Adjustable rate mortgages have come under scrutiny since the
collapse of the U.S. housing market because they can be attractive
to shakier borrowers who want a lower payment, but who can't afford
a house in the long run when the rates reset.
"I didn't sell [hybrid ARMs] to many people because a lot of
them aren't savvy enough to deal with it. I didn't want to be
responsible for someone getting underwater or getting put out of
their home," said independent mortgage broker Daniel Bell of
Richmond, Va.
However, for more financially sophisticated borrowers, these
mortgages can be a sensible option.
Bell himself has a hybrid ARM mortgage. "It worked fine for me
because my interest rate [now] is 4.5%."
As recently as early May, few were interested in hybrid ARMs.
Rates had come down on fixed-rate 30-year mortgages so sharply that
getting a hybrid ARM was actually more expensive, even in the short
term.
Now that has reversed. Freddie Mac's (FRE) most recent survey
shows hybrid ARMs with five years before the first reset are
offered at 4.67%, while fixed-rate mortgages are at 5.14%.

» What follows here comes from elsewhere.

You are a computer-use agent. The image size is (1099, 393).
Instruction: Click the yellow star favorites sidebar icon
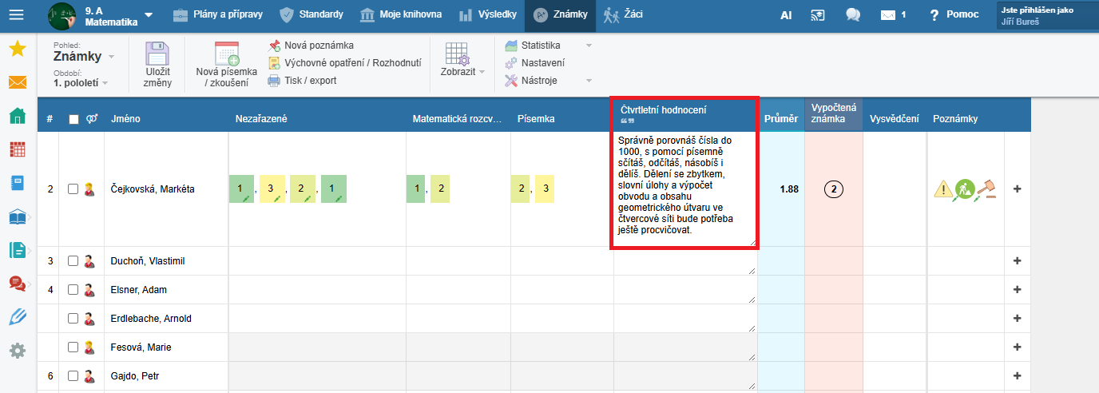[x=17, y=49]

The rates would be even more attractive at the lenders which
specialize in the hybrid ARM business, said Art Frank, head of
mortgage research at Deutsche Bank. The difference can be as much
as a whole percentage point, pushing the ARM rate even closer to
4%.
Issuance of bonds backed by hybrid ARMs by government-sponsored
mortgage giants Fannie Mae (FNM) and Freddie Mac has jumped as
well, hitting $4 billion in July.
In August, $2.9 billion were issued, according to Barclays, and
80% were new loans. That's well below the $19 billion or $20
billion a month that were issued in the boom years, but much more
than earlier this year.
Barclays analysts Derek Chen, Nicholas Strand and Wei-Ang Lee
said they expect issuance to rise to $5 billion to $6 billion a
month in the near future.
Investor appetite for the new hybrid ARM-backed securities has
been high, thanks to their relatively high yield.
According to ARM trader Jesse Litvak of Jefferies & Co., the
bonds are trading at 105 or 106 cents on the dollar - more than
their principle value - and demand hasn't slackened.
The only hold-up seems to be the borrower - who is still a
little shy.
(Andrew Edwards covers mortgages and distressed debt for Dow
Jones Newswires and can be reached 212-416-2228 or
andrew.edwards@dowjones.com.)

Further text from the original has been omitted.